The KMP matching algorithm uses degenerating property (pattern having same sub-patterns appearing more than once in the pattern) of the pattern and improves the worst case complexity to O(n). The basic idea behind KMPs algorithm is: whenever we detect a mismatch (after some matches), we already know some of the characters in the text of the next window. We take advantage of this information to avoid matching the characters that we know will anyway match. Let us consider below example to understand this.

Matching Overview
txt = "AAAAABAAABA"
pat = "AAAA"

We compare first window of txt with pat
txt = "AAAAABAAABA"
pat = "AAAA" [Initial position]
We find a match. This is same as Naive String Matching.

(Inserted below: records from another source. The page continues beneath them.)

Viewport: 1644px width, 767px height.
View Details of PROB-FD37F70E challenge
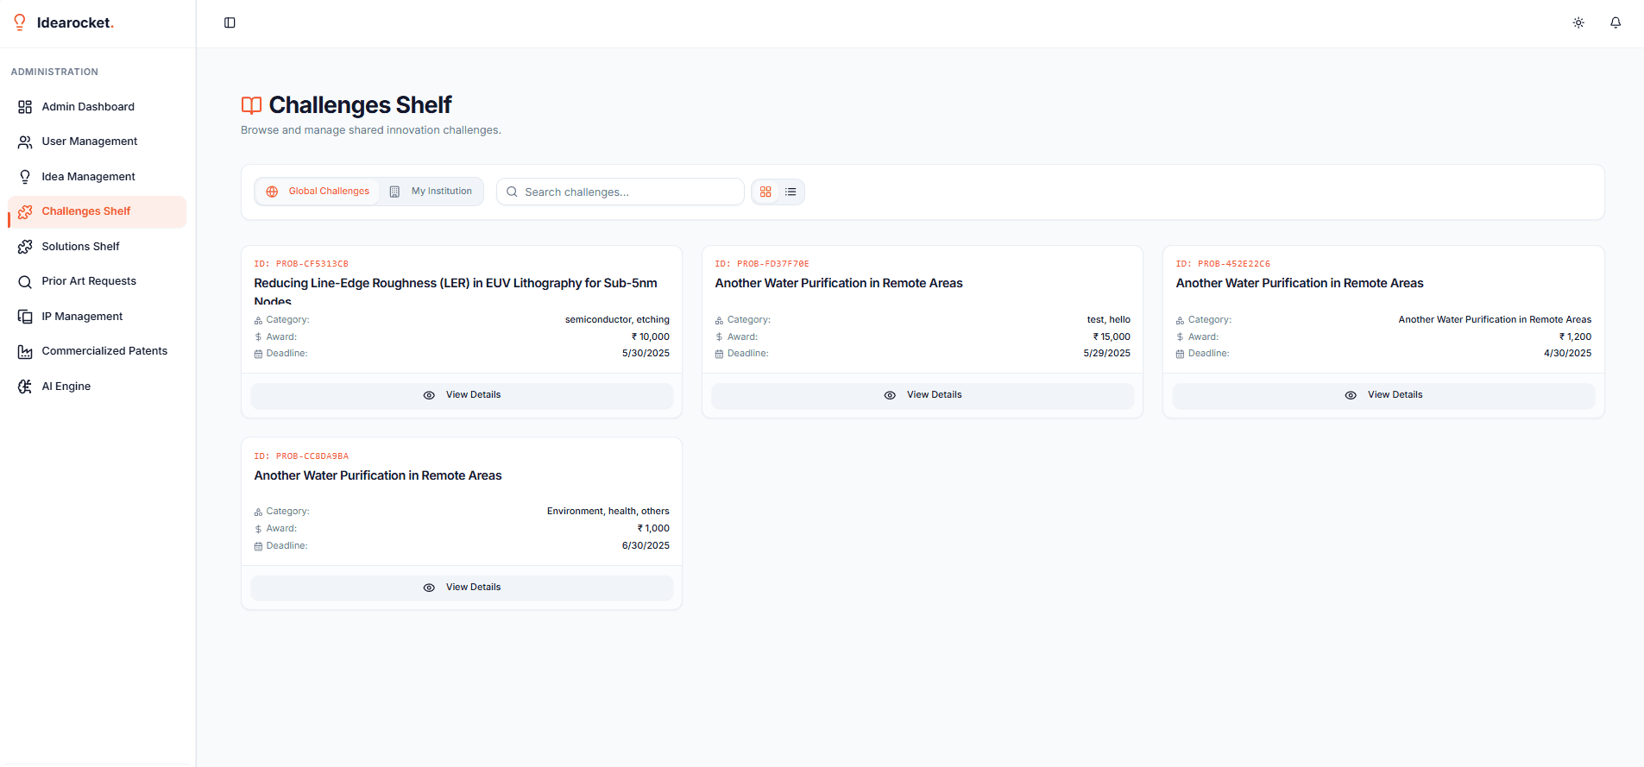[x=923, y=395]
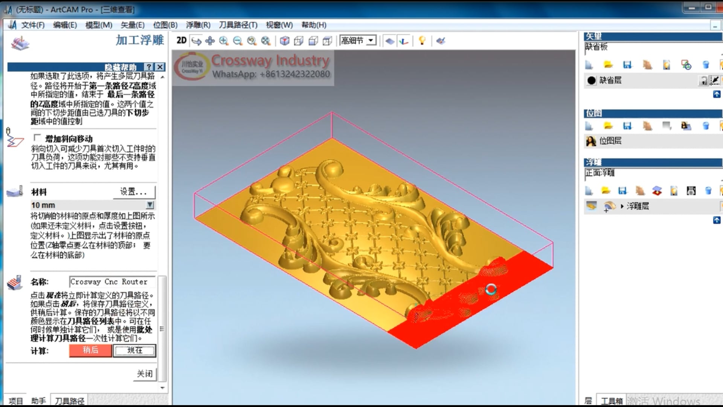723x407 pixels.
Task: Toggle the light bulb lighting icon
Action: tap(422, 41)
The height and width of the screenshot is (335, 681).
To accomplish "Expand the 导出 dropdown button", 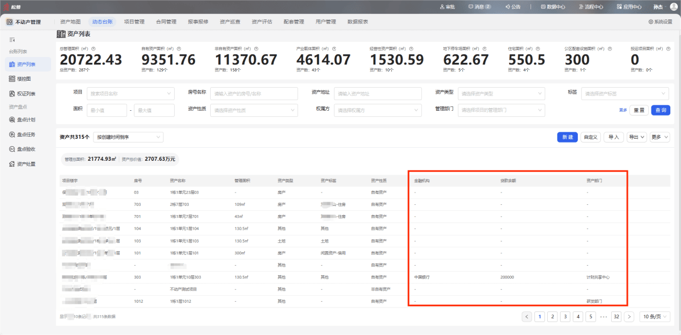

In the next step, we compare next window of txt with pat.
txt = "AAAAABAAABA"
pat = "AAAA" [Pattern shifted one position]
This is where KMP does optimization over Naive. In this
second window, we only compare fourth A of pattern
with fourth character of current window of text to decide
whether current window matches or not. Since we know
first three characters will anyway match, we skipped
matching first three characters.

Need of Preprocessing?
An important question arises from the above explanation,
how to know how many characters to be skipped. To know this,
we pre-process pattern and prepare an integer array
lps[] that tells us the count of characters to be skipped.

Preprocessing Overview:

  • KMP algorithm preprocesses pat[] and constructs an auxiliary lps[] of size m (same as size of pattern) which is used to skip characters while matching.
  • name lps indicates longest proper prefix which is also suffix.. A proper prefix is prefix with whole string not allowed. For example, prefixes of "ABC" are "",  "A", "AB" and "ABC". Proper prefixes are "", A and AB. Suffixes of the string are "", C, BC and ABC.
  • We search for lps in sub-patterns. More clearly we focus on sub-strings of patterns that are either prefix and suffix.
  • For each sub-pattern pat[0..i] where i = 0 to m-1, lps[i] stores length of the maximum matching proper prefix which is also a suffix of the sub-pattern pat[0..i].
       lps[i] = the longest proper prefix of pat[0..i] 
    which is also a suffix of pat[0..i].
  • Note : lps[i] could also be defined as longest prefix which is also proper suffix. We need to use properly at one place to make sure that the whole substring is not considered.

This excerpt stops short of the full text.